# TASK OBJECTIVE
Starting at the line that has "Where should I click to: Click the sub-heading" and stopping after the line that has "pyautogui.click(x=203, y=191)", write those records out again with "callout label" switched to "annotation" and nothing else changed. Leave the pictures out of the answer.

# DATA PROVIDED
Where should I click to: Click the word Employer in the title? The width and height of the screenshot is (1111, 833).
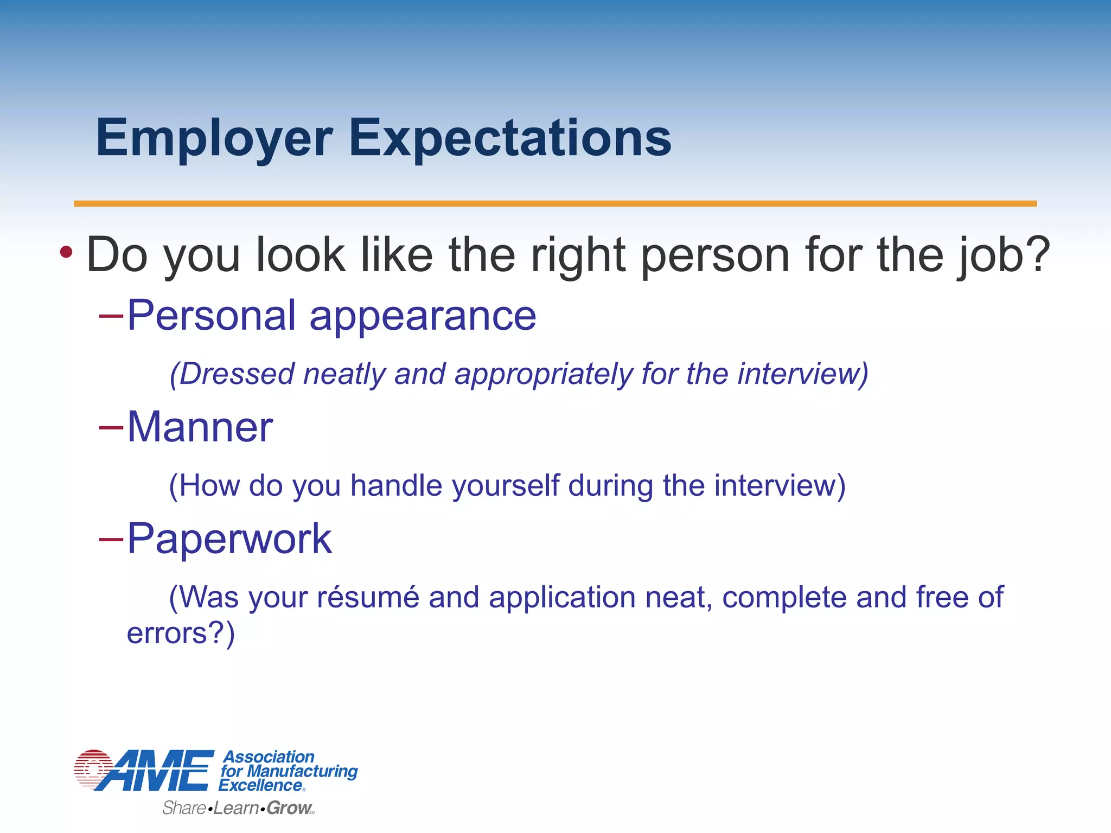[x=214, y=139]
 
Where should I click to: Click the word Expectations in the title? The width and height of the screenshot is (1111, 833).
[x=510, y=139]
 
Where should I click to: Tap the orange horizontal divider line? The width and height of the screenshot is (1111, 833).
[x=555, y=203]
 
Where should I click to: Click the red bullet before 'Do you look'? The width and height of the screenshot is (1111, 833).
[x=66, y=252]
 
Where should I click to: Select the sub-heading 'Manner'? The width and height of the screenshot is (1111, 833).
[x=200, y=427]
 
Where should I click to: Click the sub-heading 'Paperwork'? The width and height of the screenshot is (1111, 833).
[x=229, y=539]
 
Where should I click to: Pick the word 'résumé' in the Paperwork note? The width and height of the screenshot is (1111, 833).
[x=368, y=597]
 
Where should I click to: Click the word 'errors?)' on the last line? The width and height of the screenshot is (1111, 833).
[x=181, y=633]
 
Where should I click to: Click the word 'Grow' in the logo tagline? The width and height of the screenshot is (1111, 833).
[x=289, y=808]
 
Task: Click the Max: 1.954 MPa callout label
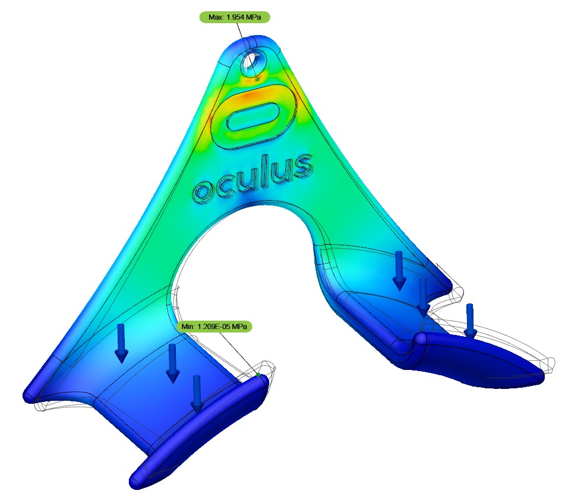pyautogui.click(x=235, y=17)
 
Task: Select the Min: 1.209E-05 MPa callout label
pyautogui.click(x=214, y=327)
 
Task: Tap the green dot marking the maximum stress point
pyautogui.click(x=257, y=78)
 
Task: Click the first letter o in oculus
pyautogui.click(x=203, y=191)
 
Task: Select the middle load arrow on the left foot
pyautogui.click(x=172, y=363)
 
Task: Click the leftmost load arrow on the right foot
pyautogui.click(x=399, y=270)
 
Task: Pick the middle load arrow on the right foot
pyautogui.click(x=422, y=297)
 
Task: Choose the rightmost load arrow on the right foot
pyautogui.click(x=470, y=320)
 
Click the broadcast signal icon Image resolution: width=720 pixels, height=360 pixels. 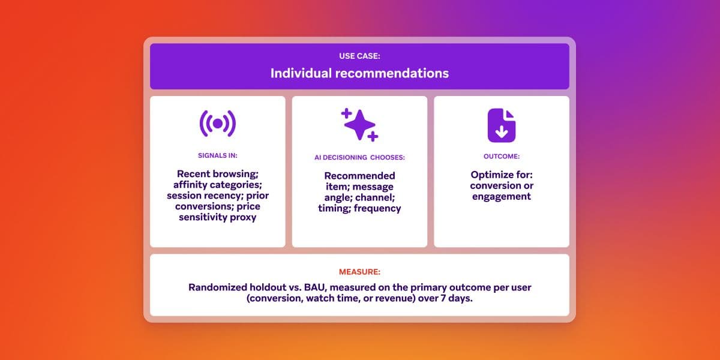[218, 123]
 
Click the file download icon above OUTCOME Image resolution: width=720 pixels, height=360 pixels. [501, 125]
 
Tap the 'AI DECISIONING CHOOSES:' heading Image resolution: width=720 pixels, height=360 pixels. [359, 157]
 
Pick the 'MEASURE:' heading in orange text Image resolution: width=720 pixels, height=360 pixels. [359, 272]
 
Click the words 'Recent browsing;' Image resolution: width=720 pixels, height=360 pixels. [218, 174]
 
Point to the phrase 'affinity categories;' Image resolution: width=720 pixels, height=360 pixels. [218, 185]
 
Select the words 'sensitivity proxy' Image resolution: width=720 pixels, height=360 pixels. [218, 217]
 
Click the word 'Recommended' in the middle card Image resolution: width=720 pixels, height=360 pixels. [359, 176]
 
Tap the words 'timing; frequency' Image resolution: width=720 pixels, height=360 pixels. [359, 208]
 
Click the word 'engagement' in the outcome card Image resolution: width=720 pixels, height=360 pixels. [501, 196]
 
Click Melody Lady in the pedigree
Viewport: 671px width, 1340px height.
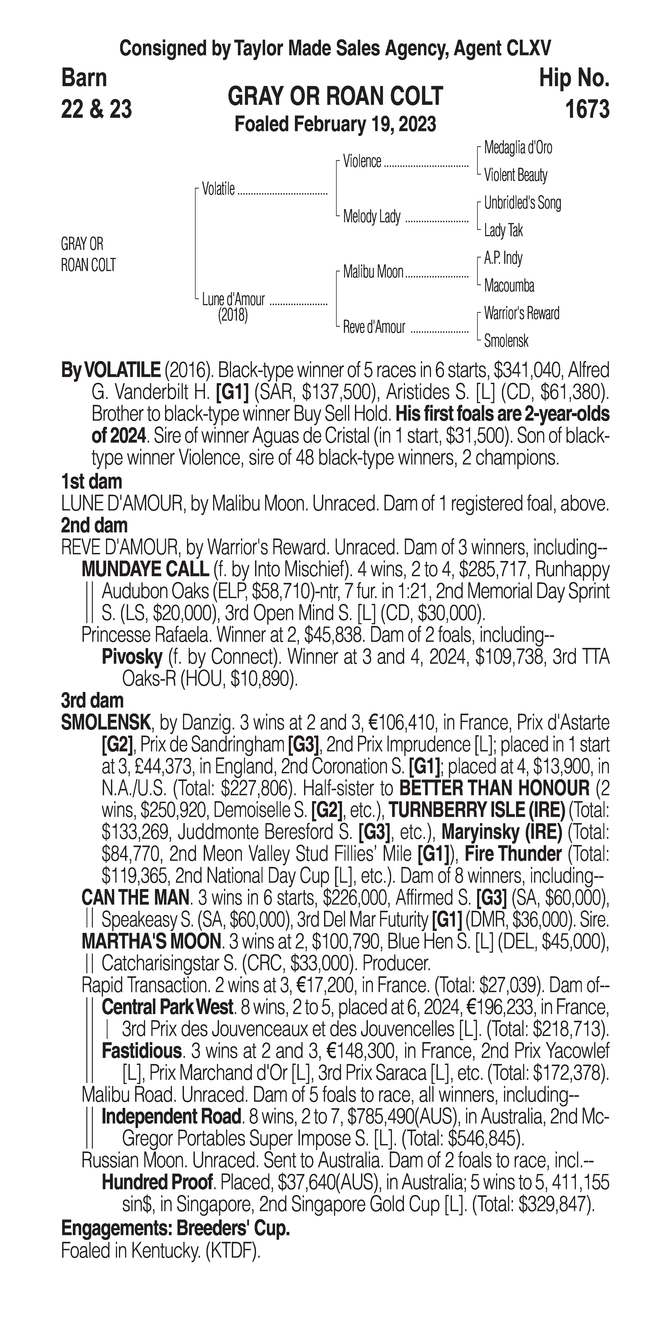[371, 216]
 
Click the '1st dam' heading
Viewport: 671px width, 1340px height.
[92, 482]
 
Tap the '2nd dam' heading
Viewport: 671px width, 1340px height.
[94, 526]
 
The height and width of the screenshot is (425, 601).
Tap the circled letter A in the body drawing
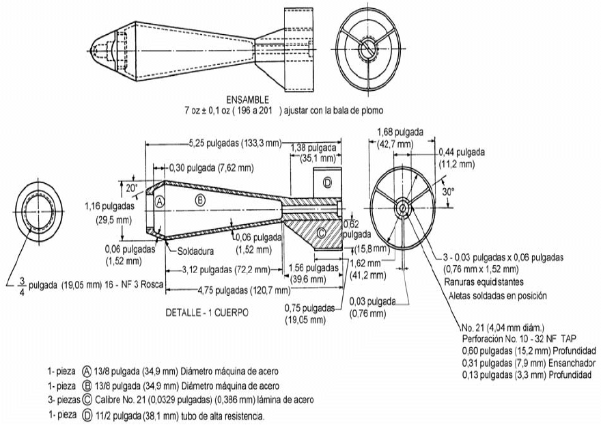159,202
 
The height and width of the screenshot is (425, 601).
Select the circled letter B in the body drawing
200,200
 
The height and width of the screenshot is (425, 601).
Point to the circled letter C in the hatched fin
321,232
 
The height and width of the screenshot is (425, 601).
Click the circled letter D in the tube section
327,182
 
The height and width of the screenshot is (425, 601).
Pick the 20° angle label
130,184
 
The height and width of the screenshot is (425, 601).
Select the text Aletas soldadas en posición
498,296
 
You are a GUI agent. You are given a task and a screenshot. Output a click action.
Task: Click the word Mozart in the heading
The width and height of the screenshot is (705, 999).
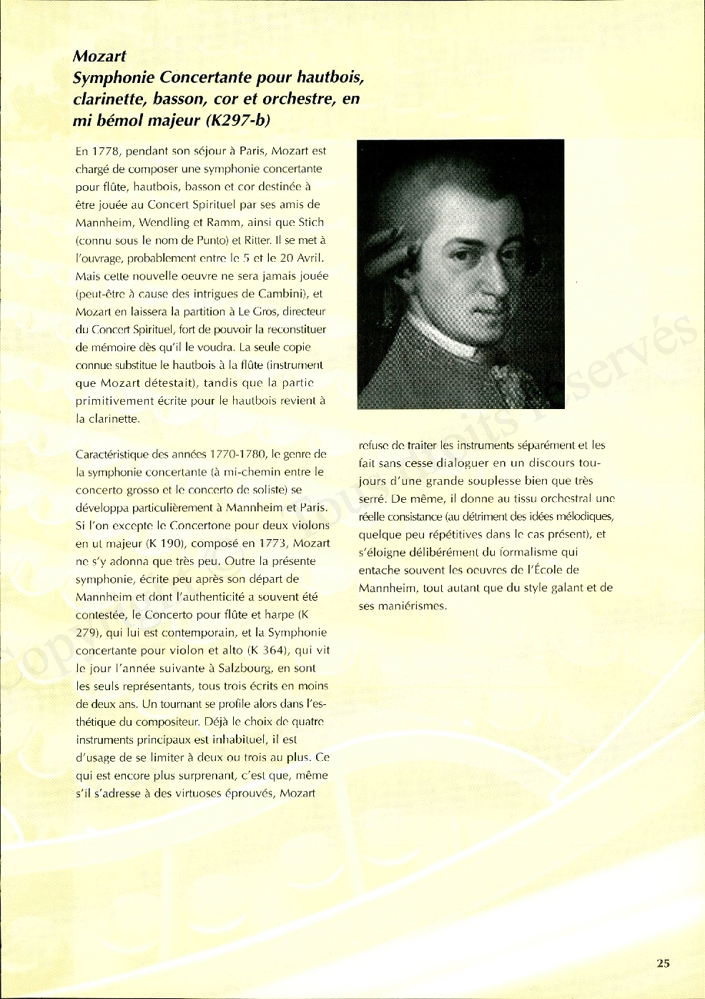click(99, 56)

# WORKED ANSWER
Where should I click to: Click the sub-heading 'Paperwork'? The width and height of the screenshot is (1111, 833).
[x=229, y=539]
 
Where should I click to: Pick the word 'résumé' in the Paperwork note? The width and height of the screenshot is (1111, 833).
[x=368, y=597]
 
Where should I click to: Click the word 'errors?)' on the last line? The width and height of the screenshot is (1111, 833).
[x=181, y=633]
 
Where should I click to: Click the word 'Grow' in the logo tagline? The width and height of the screenshot is (1111, 833).
[x=289, y=808]
 
Task: Click the Max: 1.954 MPa annotation
pyautogui.click(x=235, y=17)
 
Task: Select the Min: 1.209E-05 MPa annotation
pyautogui.click(x=214, y=327)
 
Task: Tap the green dot marking the maximum stress point
pyautogui.click(x=257, y=78)
 
Task: Click the first letter o in oculus
pyautogui.click(x=203, y=191)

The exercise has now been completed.